As our eyes grow accustomed to the gloom we pause involuntarily ere we mount the steep wooden ladder leading to the light above. The space around us is full of men, chained by clumsy iron bars, wrist to wrist. They are awaiting their trial. Ere the guards can hurry us up the ladder, a young man in European attire steps quickly forward, dragging his companion with him.

He is of refined appearance, neat even in this black hole, and suddenly begins to speak in faultless French.

"I am a teacher from Ochrida." He is talking very fast, for gendarmes are coming down the steps. "Four months ago my father, brother, and I were arrested, and have been in prison ever since."


"What have ye done?" we query.

"God knows; we know nothing," he continued in the same rapid manner, though his voice trembled with excitement. "Our house and all our goods are confiscated. For the sake of humanity, do something for us. For the love of God, obtain our freedom."

He is pushed roughly back amongst his fellow-sufferers. One more glance-of pity-we give him, and his face is eager and hopeful. But what can we do for him?

Already impatient commands order us to proceed, and we mount the steps slowly. Long will that scene remain graven on our memories. The darkness, the squalor, and those manacled figures, so piteous, so silent, except for their courageous spokesman. Like dumb animals they gazed at us. Many were in European clothes, others in the tattered peasant costume, and one was a full-blooded Albanian; though how he came there we know not.

Ah! could ye in England but realize this misery, ye would not turn deaf ears to these cries for help, saying that this is exaggeration or talking politics. Ye were not always so cold and unbelieving; even twenty-five years ago ye were different; yet this is going on to-day, and will continue till help comes, for come it must ere long.

And what is written here is not the worst.

"God pity that man to-night when he gets back to prison," says our dragoman, a none too feeling man, and a Jew. "I would sooner be dead than be in his place."

We are in the light once more. Sentries stand on either side of the door leading into the court-room, and we would enter. Two rifles thrust across the door bar the way, but a word from a Turk gives us access.

It is a long room; the well is railed in, and filled with


rows of benches; a clear space leads round it to the tribunal at the farther end, where sit some sleepy Turks - the judges, the State prosecutor, and two or three clerks. Before them stands the interpreter, an evil-looking fellow, and at the farther end of the well nearest the judges sit three wretched objects in dirty sheepskins. They are Bulgarian peasants and the prisoners on trial. Absolutely motionless they sit with downcast heads, seemingly oblivious of their surroundings, for they understand not a word of Turkish, and in a monotonous voice the prosecutor is speaking. He talks slowly, and with frequent pauses, to enable the clerk to write down his words in full. There is another man who has just finished speaking, and he is the prisoners' defender. He also is indifferent, and lolls back in a chair beside the interpreter.

Meanwhile chairs have been brought us, and we sit and watch. Some witnesses are called, also peasants, who are quickly dismissed. They leave that dreaded court with alacrity. Who knows when they themselves will occupy the prisoners' bench?

An officer lounges behind us, evidently in command of the guard, also indifferent, except for a languid interest in us. Every one is indifferent, judges, lawyers, guards, and prisoners. It is nothing but an empty formality to please Europe.

Flies are running unheeded over the heads of the prisoners; they do not lift their manacled hands, but stare motionless on the floor before them. Then a question is put to them, and one rises slowly, and answers. Again he sits in the same impassive attitude.

The chairman nods, and the three rise once more and stumble stupidly out of the room, down to the cellar below.


Other names are called. A judge yawns and stretches himself, and we go out into the generous sunshine once more, thanking God that we were born in another land.

§ **Work to complete**:
In the prison and courtroom account, how long does the young teacher say he, his father, and his brother have been in prison?

§ **Information shown**:

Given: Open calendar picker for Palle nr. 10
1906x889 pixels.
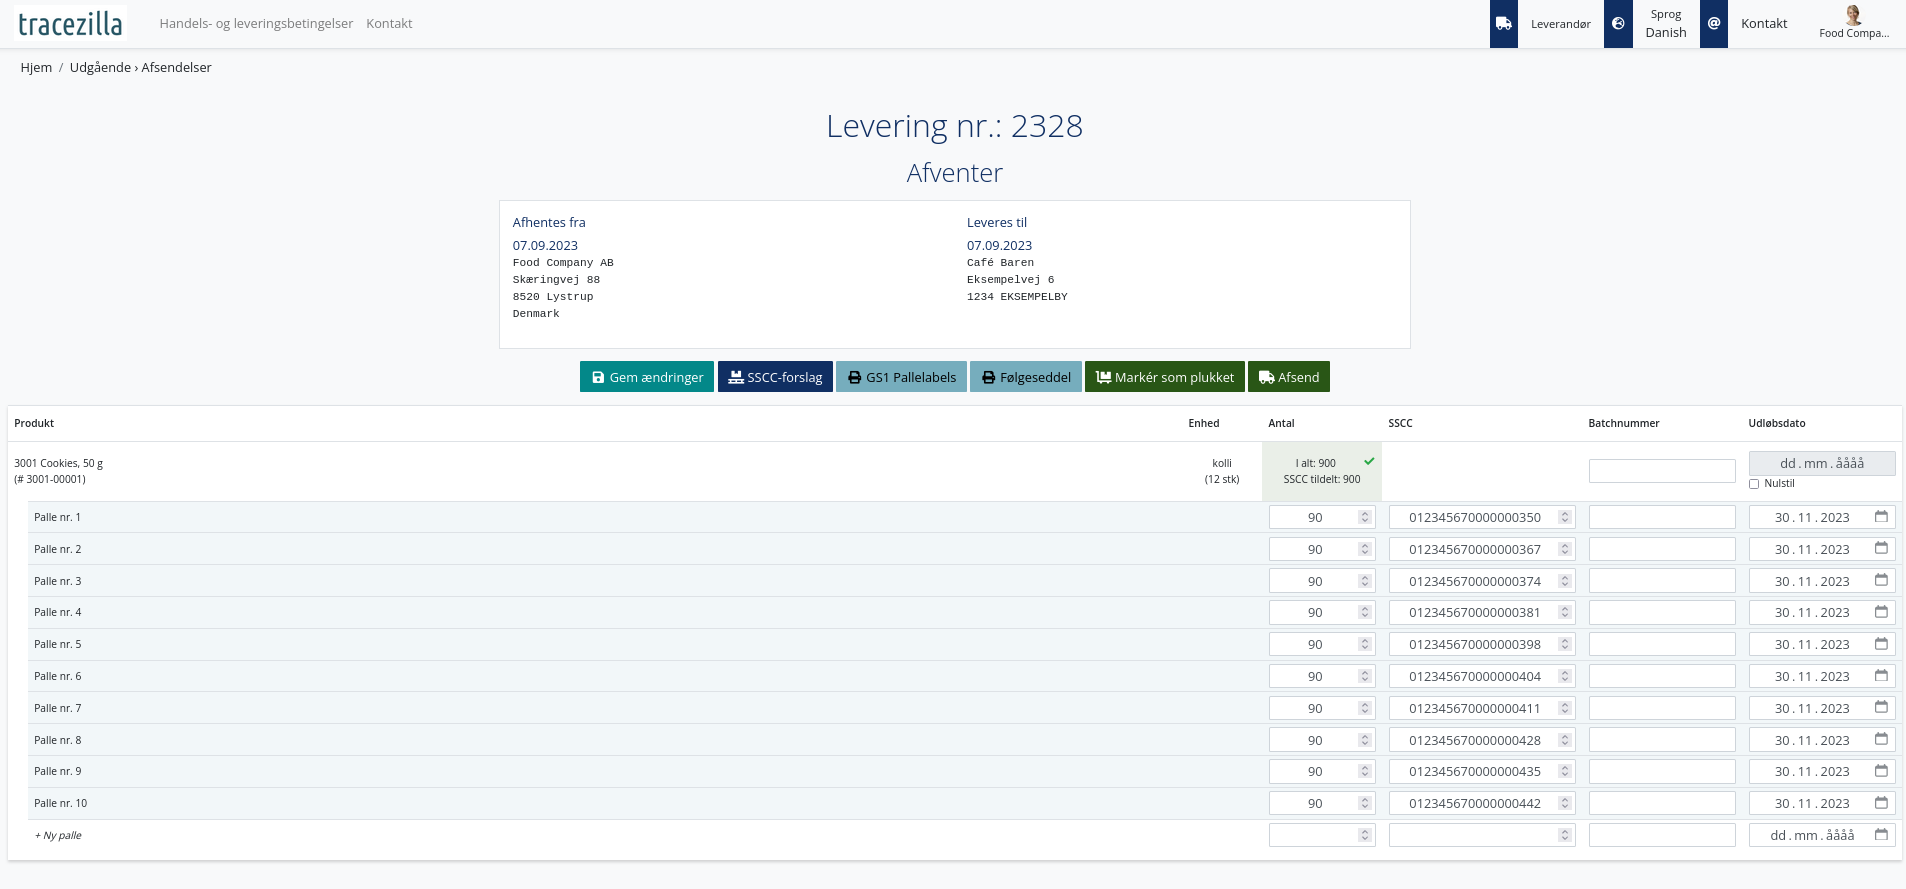Looking at the screenshot, I should coord(1881,803).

§ **Solution to the exercise**:
Four months.